Four years ago, so-called Grinch bots were accused of stealing Christmas by gobbling up stock of the most sought after toys before selling them on at inflated prices.
That year, the Fingerlings toy monkey was a favourite. Leading retailers ran out of stock completely, and the list price of £14.99 was stratospherically passed on eBay, with deals being struck for £200.
Way back in 2002, it was reported that six of the top ten most wanted toys that year were in short supply, with no prospect of further deliveries from manufacturers across Asia. That time, one piece in The Times claimed this had happened for the last seven consecutive years.
These stories praying on parents’ worst fears of being empty-handed on December 25 have become a yearly occurrence as traditional as the tree and the pudding.
Like the decorations, every year will have its own set of new features. But the regularity of the shortages must mean there is an underlying explanation.
The key feature of the Christmas toy dilemma is that demand is not primarily determined by the prices or quality of the alternatives on offer. What really matters is popularity; every child wants the toy of the moment.
In 1973, the polymath and economic Nobel Laureate Thomas Schelling developed a theoretical model on markets such as these. His paper had the splendid title, “Hockey helmets, concealed weapons and daylight saving”. It was inspired, as many of the best things are, by misadventure.

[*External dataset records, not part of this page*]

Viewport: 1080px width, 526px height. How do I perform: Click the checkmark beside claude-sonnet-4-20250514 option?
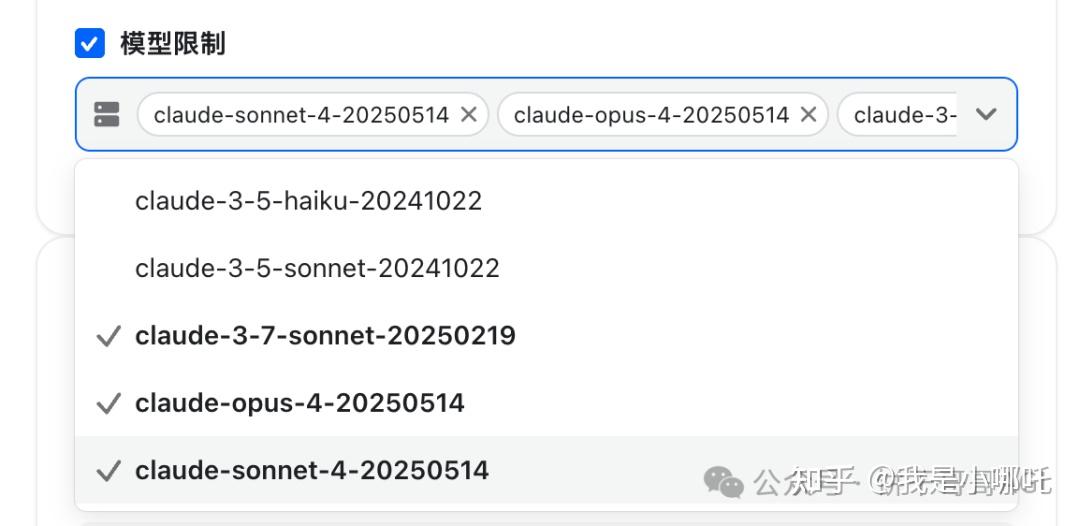[x=108, y=471]
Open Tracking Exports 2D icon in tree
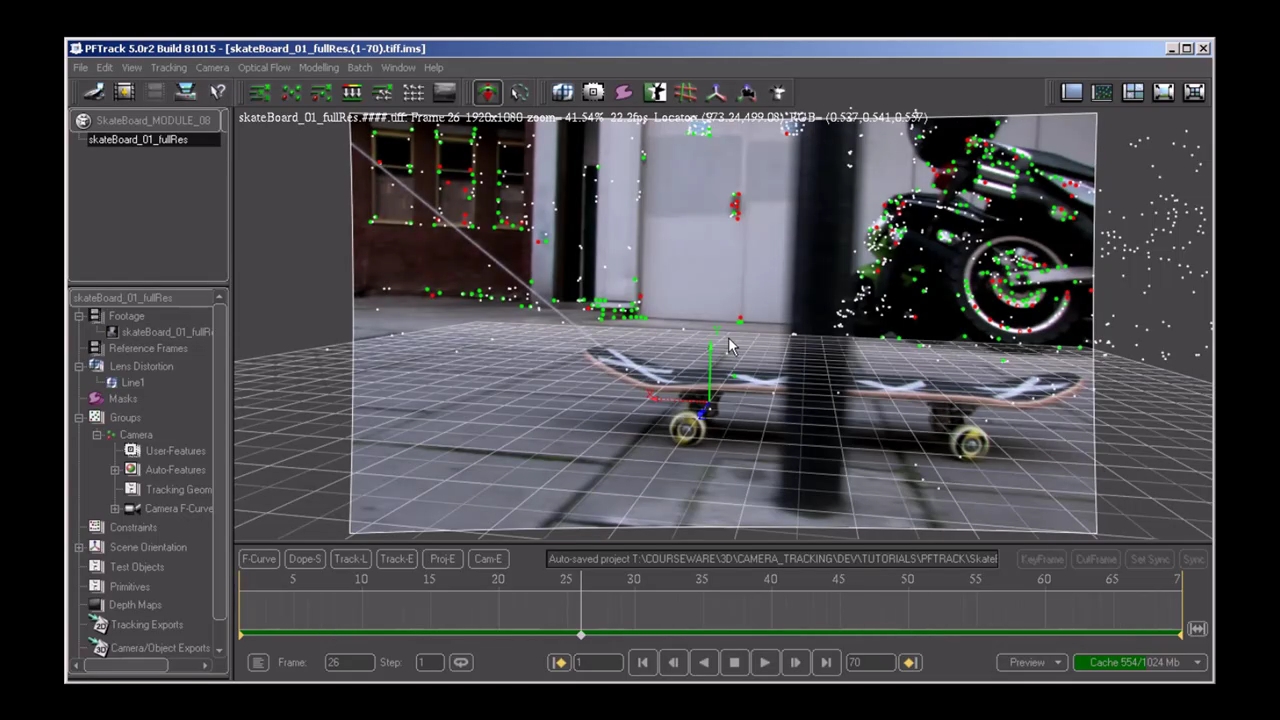This screenshot has width=1280, height=720. click(100, 625)
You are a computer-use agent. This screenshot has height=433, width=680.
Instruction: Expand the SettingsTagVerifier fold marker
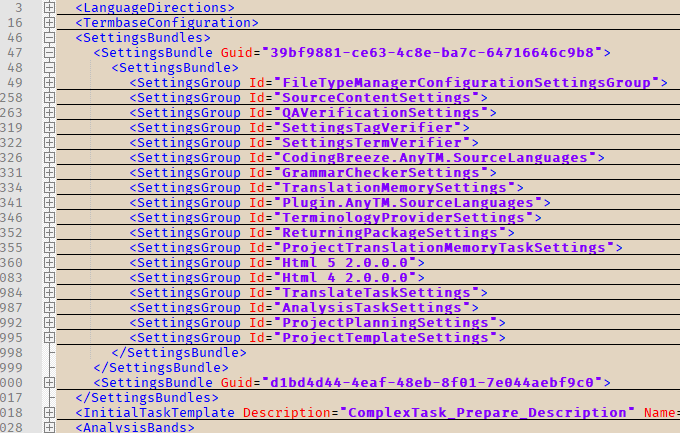[x=50, y=127]
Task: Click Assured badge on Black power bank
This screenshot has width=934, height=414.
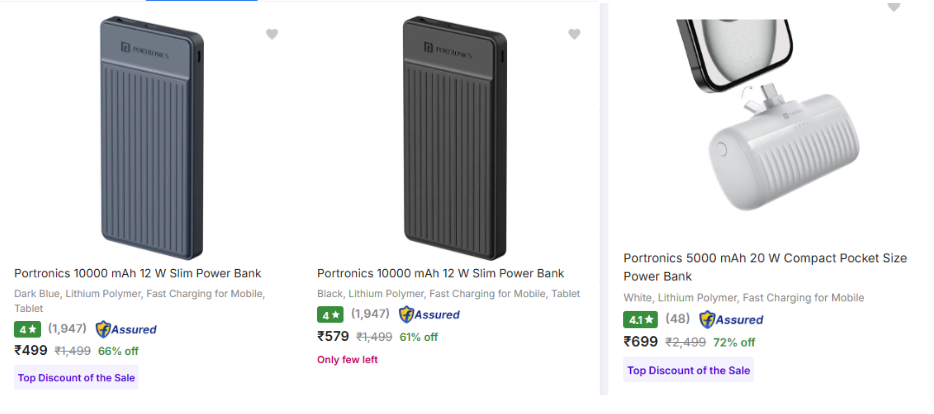Action: (x=429, y=314)
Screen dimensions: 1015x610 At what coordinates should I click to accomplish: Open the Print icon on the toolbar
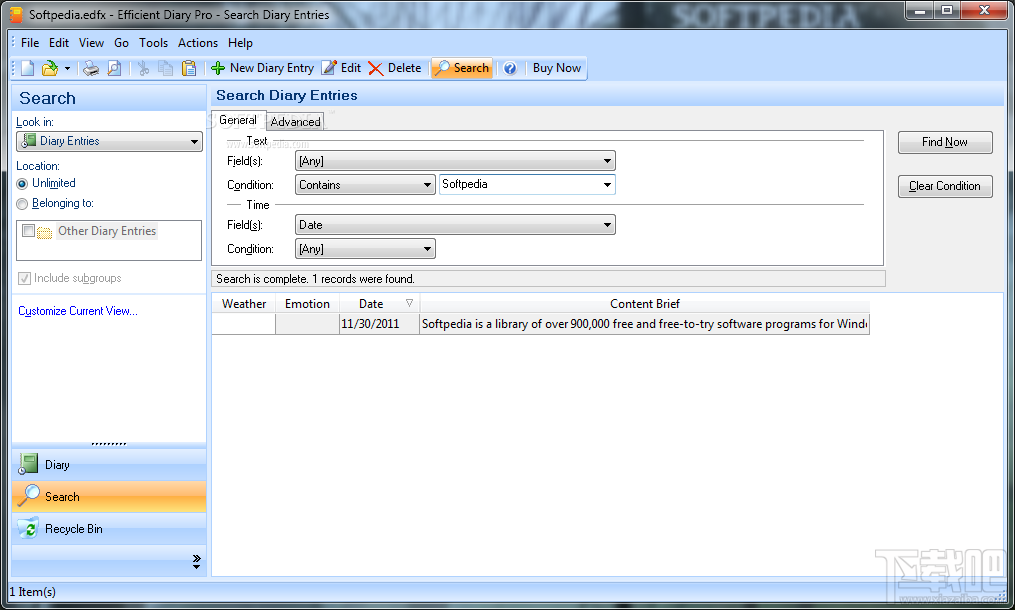click(x=89, y=68)
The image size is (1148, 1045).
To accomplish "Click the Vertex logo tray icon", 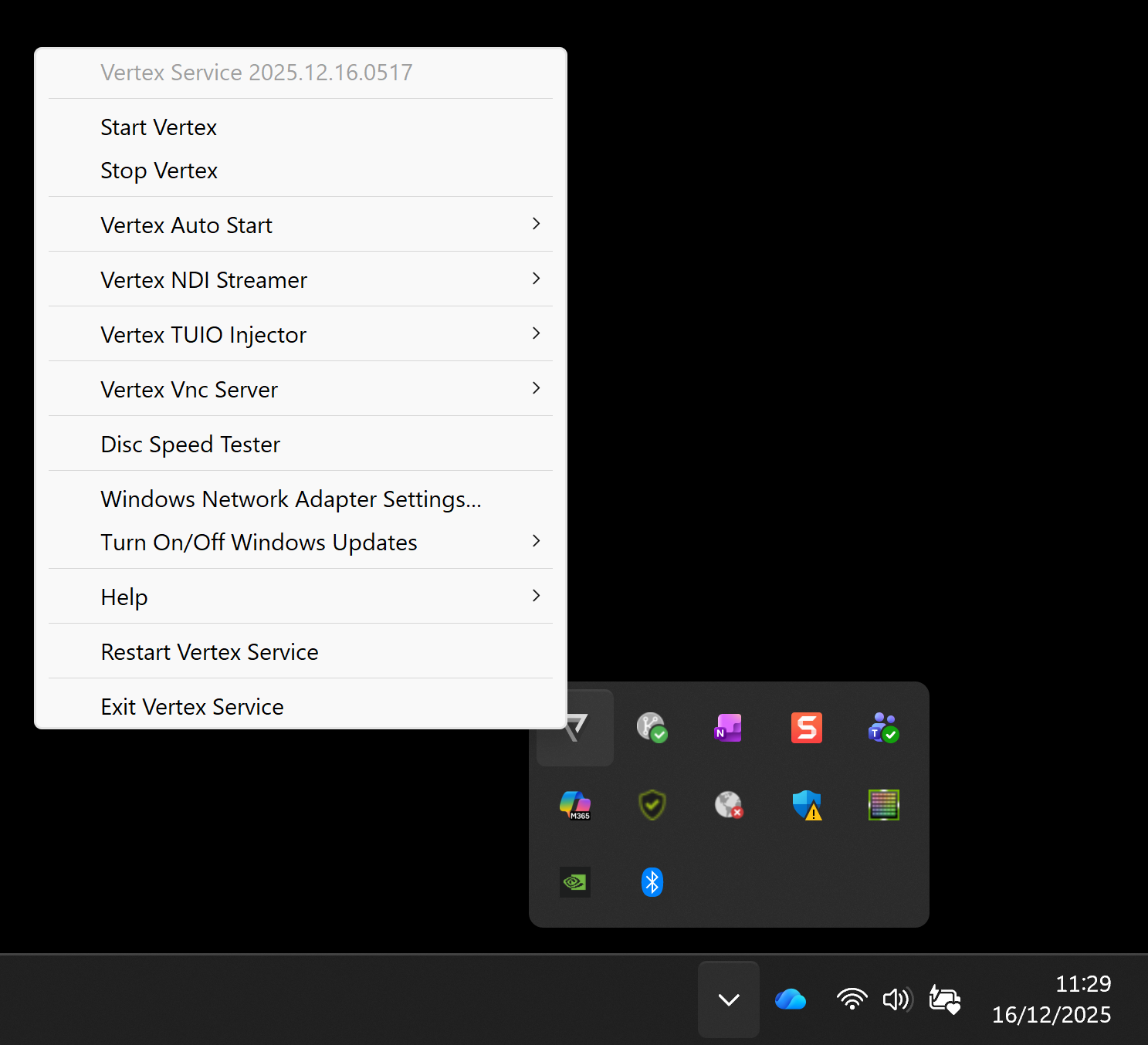I will pos(574,726).
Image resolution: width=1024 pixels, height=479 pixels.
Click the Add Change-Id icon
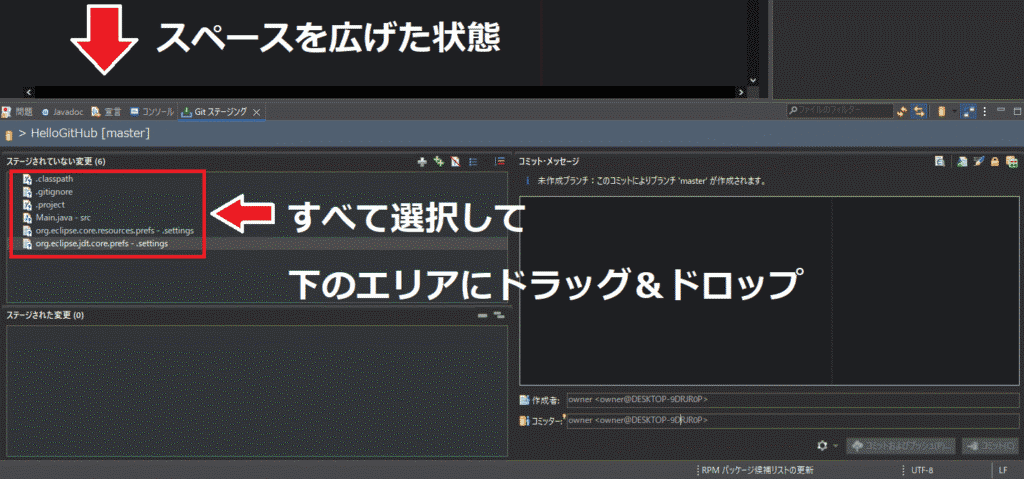pyautogui.click(x=1011, y=161)
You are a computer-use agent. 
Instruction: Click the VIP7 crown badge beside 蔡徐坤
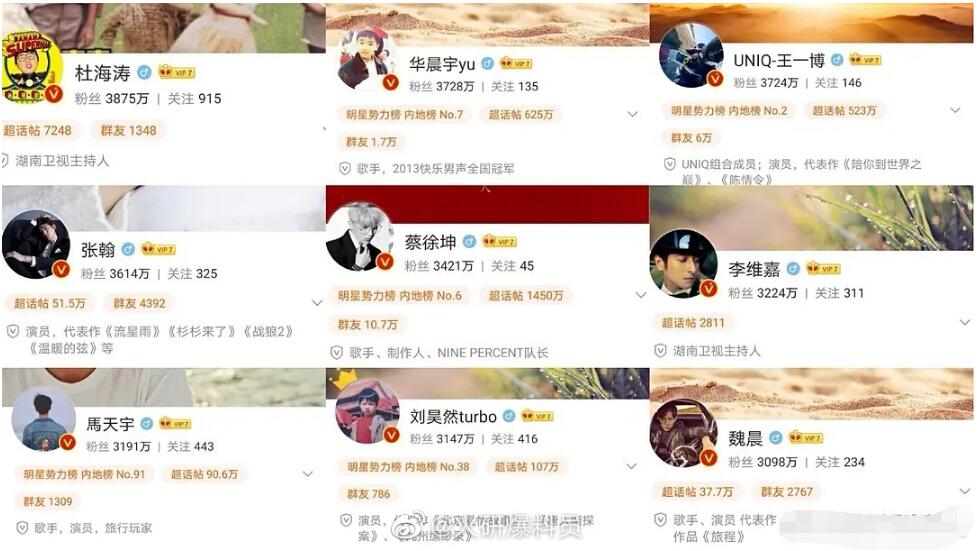tap(499, 241)
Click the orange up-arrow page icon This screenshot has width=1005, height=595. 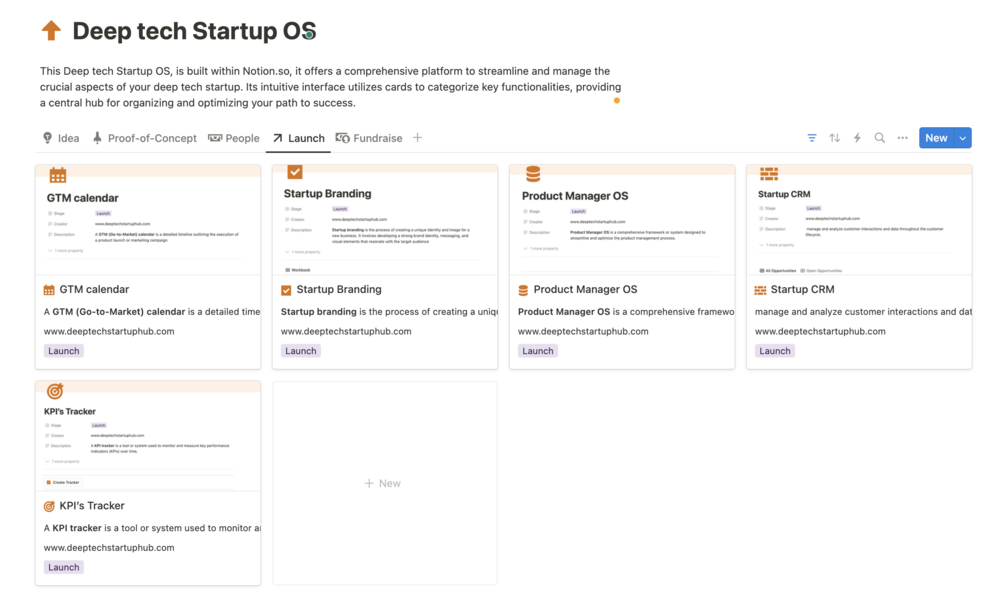coord(51,31)
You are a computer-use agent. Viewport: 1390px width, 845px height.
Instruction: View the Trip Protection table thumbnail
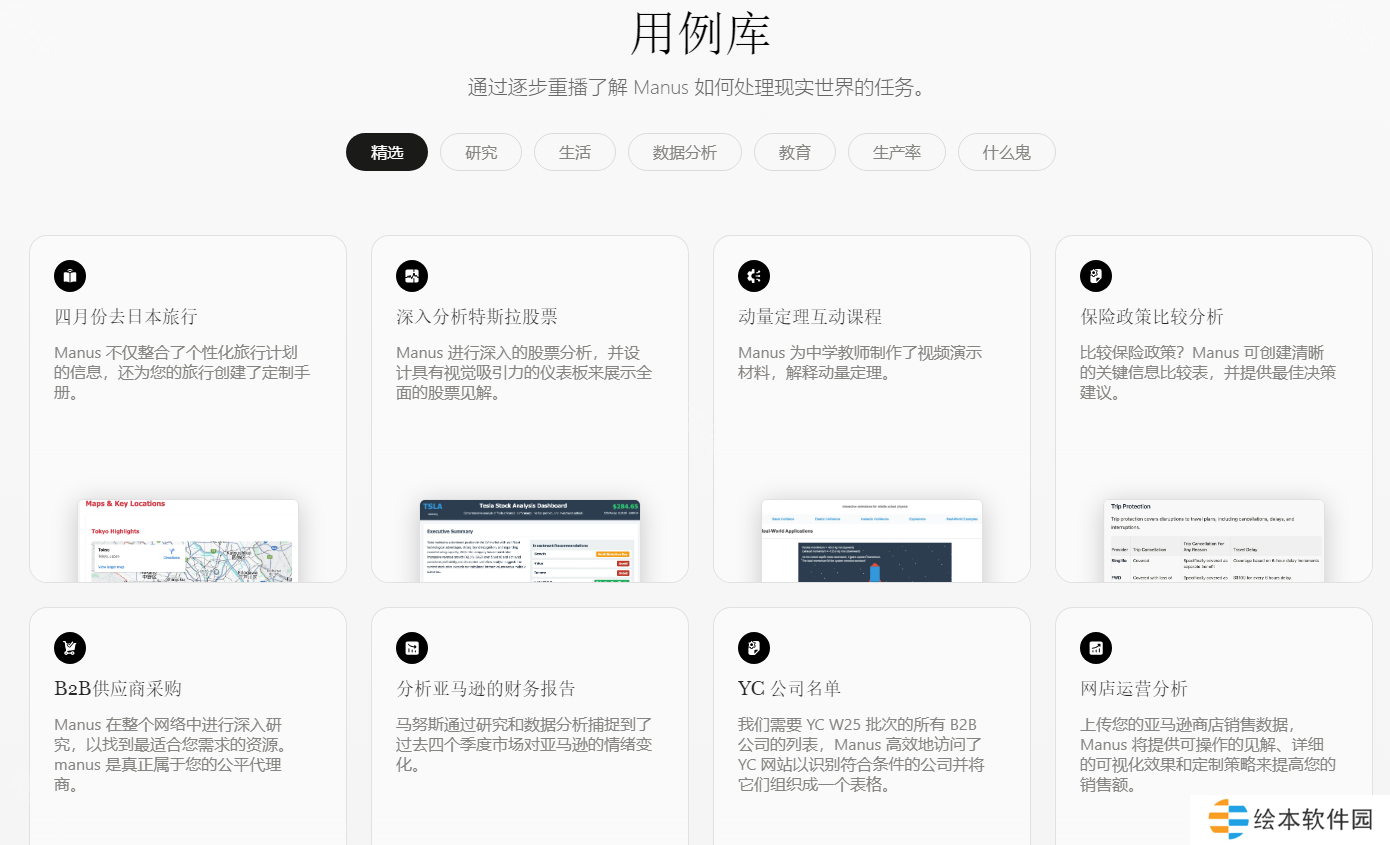(x=1214, y=540)
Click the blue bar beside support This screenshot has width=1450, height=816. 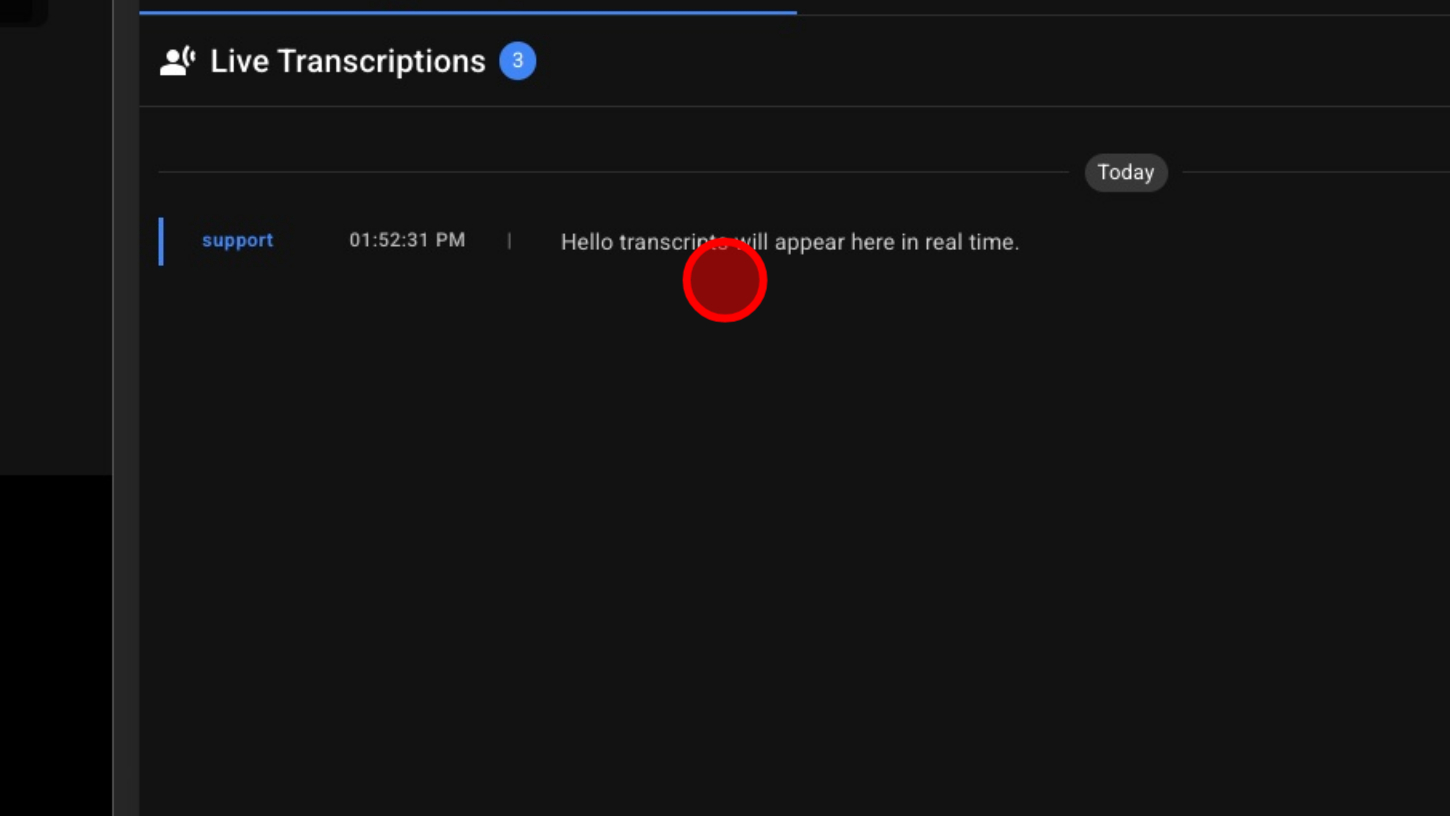[x=161, y=241]
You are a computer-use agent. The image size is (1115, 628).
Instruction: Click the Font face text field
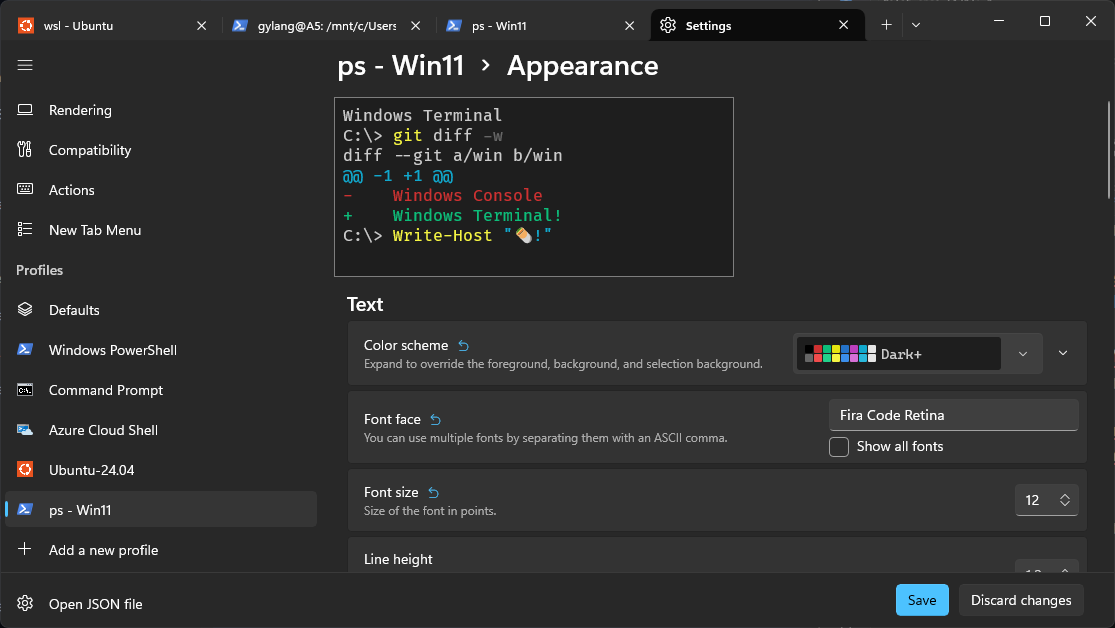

This time, a star ice hockey player had suffered serious head injuries from a flying puck. Neither he, nor his teammates were wearing helmets. When asked, in the aftermath of the accident, why none of them wore more protection, even when they knew the risks, one answered: “I don’t because the other guys don’t”.
Schelling crystallised this into a mathematical concept he called “binary choice with externalities”. The choice facing an individual is binary: either you wear a helmet or you don’t but your choice affects how other people in your peer group make their choices.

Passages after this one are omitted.